One of the greatest yet most readily addressable impediments to the cost-benefit state that I have seen first-hand is that agencies too often have interpreted their statutes to impede benefit-cost balancing despite the presidential directive to do more good than harm.[5] Yet, the statutory text typically does not prohibit benefit-cost balancing and thus does not require or authorize non-compliance with the presidential orders.[6] Moreover, alternatives to benefit-cost analysis, such as feasibility analysis, are inferior tools for enhancing societal well-being. Feasibility analysis involves regulating any significant risk to the extent technologically or economically feasible, while benefit-cost analysis seeks to maximize societal well-being. Compelling evidence shows that feasibility analysis lacks a normative justification, can just as easily lead to under-regulation as to over-regulation, and should have no place in government regulation.[7]

The Supreme Court has clarified that EPA and other agencies can fully implement most regulatory statutes through benefit-cost balancing, not just feasibility analysis, and doing so can avoid an arbitrariness challenge.[8] EPA's initiative would take the next step by committing the agency to do more good than harm through binding regulations.
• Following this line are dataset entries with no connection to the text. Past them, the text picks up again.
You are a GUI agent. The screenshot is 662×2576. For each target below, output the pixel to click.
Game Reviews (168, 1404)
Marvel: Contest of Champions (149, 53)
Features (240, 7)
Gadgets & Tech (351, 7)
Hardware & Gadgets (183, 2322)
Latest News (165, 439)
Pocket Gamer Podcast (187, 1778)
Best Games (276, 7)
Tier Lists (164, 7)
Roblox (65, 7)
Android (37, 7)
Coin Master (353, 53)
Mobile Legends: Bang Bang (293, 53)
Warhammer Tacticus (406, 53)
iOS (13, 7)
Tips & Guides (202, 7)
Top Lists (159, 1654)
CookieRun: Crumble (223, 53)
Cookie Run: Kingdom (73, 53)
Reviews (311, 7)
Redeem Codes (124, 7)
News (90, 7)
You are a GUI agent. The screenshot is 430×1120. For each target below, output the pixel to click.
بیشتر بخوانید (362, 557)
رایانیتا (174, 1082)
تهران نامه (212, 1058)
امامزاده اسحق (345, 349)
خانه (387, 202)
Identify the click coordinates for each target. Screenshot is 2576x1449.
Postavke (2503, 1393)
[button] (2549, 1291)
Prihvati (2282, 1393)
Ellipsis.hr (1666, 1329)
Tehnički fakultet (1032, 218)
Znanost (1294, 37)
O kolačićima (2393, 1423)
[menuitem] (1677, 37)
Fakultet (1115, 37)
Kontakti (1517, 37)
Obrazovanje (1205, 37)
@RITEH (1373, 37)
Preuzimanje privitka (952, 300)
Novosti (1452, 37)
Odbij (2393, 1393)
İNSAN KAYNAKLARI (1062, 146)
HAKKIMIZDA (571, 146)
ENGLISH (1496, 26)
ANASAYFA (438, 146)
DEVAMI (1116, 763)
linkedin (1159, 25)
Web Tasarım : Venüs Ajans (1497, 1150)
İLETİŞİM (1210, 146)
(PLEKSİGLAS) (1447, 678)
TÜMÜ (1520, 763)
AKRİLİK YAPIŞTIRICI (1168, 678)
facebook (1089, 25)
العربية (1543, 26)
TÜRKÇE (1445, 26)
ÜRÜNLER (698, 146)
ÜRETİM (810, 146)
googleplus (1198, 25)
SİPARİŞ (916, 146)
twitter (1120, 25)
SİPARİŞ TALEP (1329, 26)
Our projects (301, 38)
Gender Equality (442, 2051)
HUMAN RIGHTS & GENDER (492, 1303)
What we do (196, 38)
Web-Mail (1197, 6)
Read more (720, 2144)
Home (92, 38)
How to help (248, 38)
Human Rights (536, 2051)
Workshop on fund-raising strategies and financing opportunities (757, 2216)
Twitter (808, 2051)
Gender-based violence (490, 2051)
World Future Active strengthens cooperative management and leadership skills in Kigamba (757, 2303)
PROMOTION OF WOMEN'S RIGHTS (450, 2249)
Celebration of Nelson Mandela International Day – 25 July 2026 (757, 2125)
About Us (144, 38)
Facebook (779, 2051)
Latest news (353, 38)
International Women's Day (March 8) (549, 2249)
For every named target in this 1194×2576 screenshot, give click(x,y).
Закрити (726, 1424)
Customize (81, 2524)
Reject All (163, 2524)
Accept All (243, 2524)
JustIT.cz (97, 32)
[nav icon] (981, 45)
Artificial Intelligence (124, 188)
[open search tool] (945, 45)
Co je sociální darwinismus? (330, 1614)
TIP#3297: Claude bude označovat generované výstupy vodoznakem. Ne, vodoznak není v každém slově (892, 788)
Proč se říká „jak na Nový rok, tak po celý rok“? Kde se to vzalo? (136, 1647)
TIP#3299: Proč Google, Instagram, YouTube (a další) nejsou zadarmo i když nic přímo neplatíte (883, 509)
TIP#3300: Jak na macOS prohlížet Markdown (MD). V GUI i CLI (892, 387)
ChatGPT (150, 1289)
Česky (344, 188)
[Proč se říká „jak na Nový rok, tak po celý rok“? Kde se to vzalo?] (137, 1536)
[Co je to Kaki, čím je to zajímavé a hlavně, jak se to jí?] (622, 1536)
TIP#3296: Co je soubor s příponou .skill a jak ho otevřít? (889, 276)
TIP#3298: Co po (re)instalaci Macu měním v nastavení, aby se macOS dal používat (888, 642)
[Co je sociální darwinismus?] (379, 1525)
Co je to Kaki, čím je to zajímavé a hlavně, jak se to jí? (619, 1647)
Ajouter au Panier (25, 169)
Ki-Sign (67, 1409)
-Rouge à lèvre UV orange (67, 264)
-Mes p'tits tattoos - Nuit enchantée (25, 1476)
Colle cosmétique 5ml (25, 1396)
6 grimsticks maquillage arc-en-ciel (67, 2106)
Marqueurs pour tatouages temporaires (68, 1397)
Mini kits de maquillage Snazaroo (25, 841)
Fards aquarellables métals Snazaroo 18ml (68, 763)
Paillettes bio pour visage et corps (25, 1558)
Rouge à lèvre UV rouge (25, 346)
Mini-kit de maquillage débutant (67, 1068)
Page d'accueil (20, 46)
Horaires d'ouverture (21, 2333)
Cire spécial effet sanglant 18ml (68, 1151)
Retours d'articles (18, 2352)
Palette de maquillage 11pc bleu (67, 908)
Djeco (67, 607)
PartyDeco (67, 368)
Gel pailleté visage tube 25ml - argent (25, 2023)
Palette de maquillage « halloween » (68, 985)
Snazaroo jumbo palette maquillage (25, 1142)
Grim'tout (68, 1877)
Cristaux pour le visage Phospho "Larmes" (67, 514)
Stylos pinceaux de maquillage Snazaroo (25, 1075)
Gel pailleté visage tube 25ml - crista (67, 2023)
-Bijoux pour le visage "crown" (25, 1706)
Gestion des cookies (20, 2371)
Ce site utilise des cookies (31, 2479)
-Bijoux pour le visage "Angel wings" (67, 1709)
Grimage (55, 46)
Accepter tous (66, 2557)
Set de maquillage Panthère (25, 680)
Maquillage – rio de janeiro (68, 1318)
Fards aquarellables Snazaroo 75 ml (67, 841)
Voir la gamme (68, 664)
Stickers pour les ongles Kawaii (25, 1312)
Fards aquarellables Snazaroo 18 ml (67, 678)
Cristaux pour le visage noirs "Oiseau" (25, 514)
This could overcome current impediments and greatly improve the efficiency, effectiveness and accountability of EPA's regulations.

Although I believe other agencies should follow, EPA is a good agency to lead by example. EPA's regulations account for about 70 percent of the monetized costs and 80 percent of the monetized benefits of all regulations by the executive agencies.[9] EPA also is among the most experienced and qualified agencies at estimating costs and benefits, but there is ample room for improvement, as the National Academy of Sciences and OIRA have stated.[10]

Inside the politically polarized Capital Beltway, it will come as no surprise if critics attack this initiative (just like the first benefit-cost executive order by President Reagan). But an evidence-based regulatory system can be a salutary antidote to political polarization. Important rules that can save lives and protect our health and environment are the very rules that can pass benefit-cost analysis with flying colors.[11]

The importance of EPA both clarifying its authority to implement regulatory statutes through benefit-cost balancing and channeling its discretion to do more good than harm should not be underestimated. Most environmental statutes (like most other regulatory statutes) are silent or ambiguous on benefit-cost balancing. Fully embracing the first principle to do more good than harm is long overdue. EPA can be a leader on sustainable regulation.

Paul Noe is Vice President for Public Policy at the American Forest & Paper Association. From 2001 – 2006, he served as Counselor to Administrator John Graham in OIRA, where he worked on the benefit-cost approach in the EPA regulation upheld by the Supreme Court in Entergy v. Riverkeeper.